Он улыбнулся. Ему хотелось смеяться, месить руками волну, бежать, сделать что-то большое и громкое, похожее на счастье, но ему мешало присутствие второго.
– По мне, – сказал друг, тщательно выговаривая слова, – уже довольно будет, коли бурка моя без складок развернется да рядом с нею кинжал уместится.
Мужчина вмиг помрачнел и сказал:
– Не могилу все-таки выбираешь.
Иногда он чувствовал себя особенно виноватым, и тогда ему казалось, что дружба – худшее из испытаний. В ней постоянно преданность мешалась с досадой от невозможности предать.
– Сколько бы ты ни запросил, полдома – твои, – сказал он глухо, сквозь зубы, а про себя подумал: чего ему еще? Не могу же я променять свою кровь на свою вину. Мне нужен этот дом, чтобы пустить здесь корни. И потом, он ведь сам на том настоял… – Ты отказался от шалаша, и я не перечил. Теперь ты отказываешься от того, чтобы стать ей братом. Так понимать?
Друг отвернулся, пожал плечами. Так и не поворотив к нему лица, ответил:
– Лисе нора нужна, а улитке и раковины хватает, только и всего. Ладно, не бери в голову. Лучше скажи, когда копать начнем?

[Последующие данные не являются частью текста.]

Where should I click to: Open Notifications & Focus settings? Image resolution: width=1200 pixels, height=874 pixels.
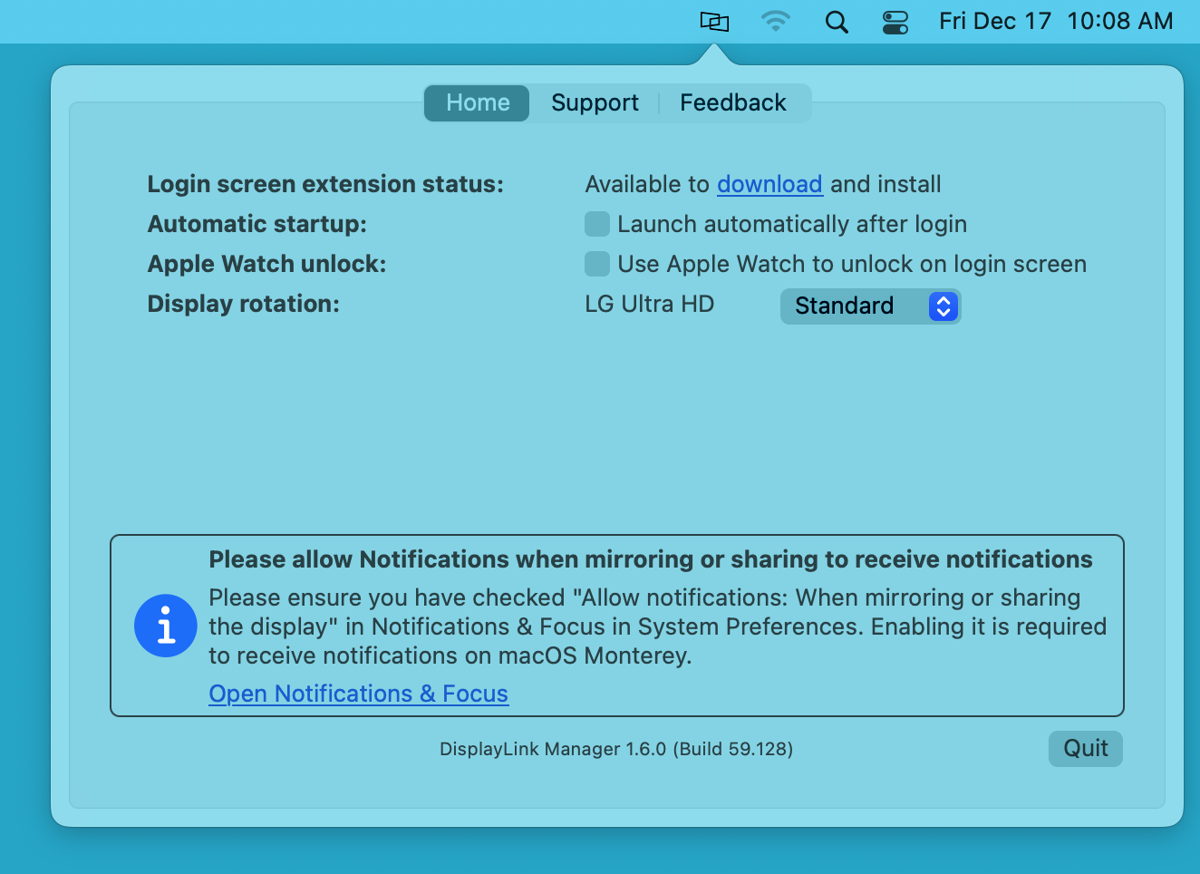point(358,693)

Они начали в тот же день. Сделав разметку и обложив колышками углы, они взялись за работу. К вечеру они раскопали ровные желоба под две стены и почти напрочь забыли про давешнюю перепалку. Разрумянившись от трудов, они стали похожи на двух здоровых юнцов, за плечами которых не было ничего, кроме беззаботного чистого неба. Встретив их возвращение, женщина вдруг поняла, что выпала из их слов и мыслей на целый радостный день и что теперь ей предстоит покорно ждать, пока один из них не удосужится над нею смилостивиться и заново прозреть лицом. Это была ревность, справедливая, но унизительная, отчего женщине сделалось тесно и противно в себе самой. В такие минуты она с горечью думала, что недостойна быть его женой, и всячески старалась выказать приятие их дружбы, безжалостно пользовавшейся правом своего первородства. «Я недостойна его, – внушала она себе свою робость, чтобы разбудить в сердце стыд. – Так нельзя. Я должна научиться терпеть. Ради него, ради себя и ради ребенка.»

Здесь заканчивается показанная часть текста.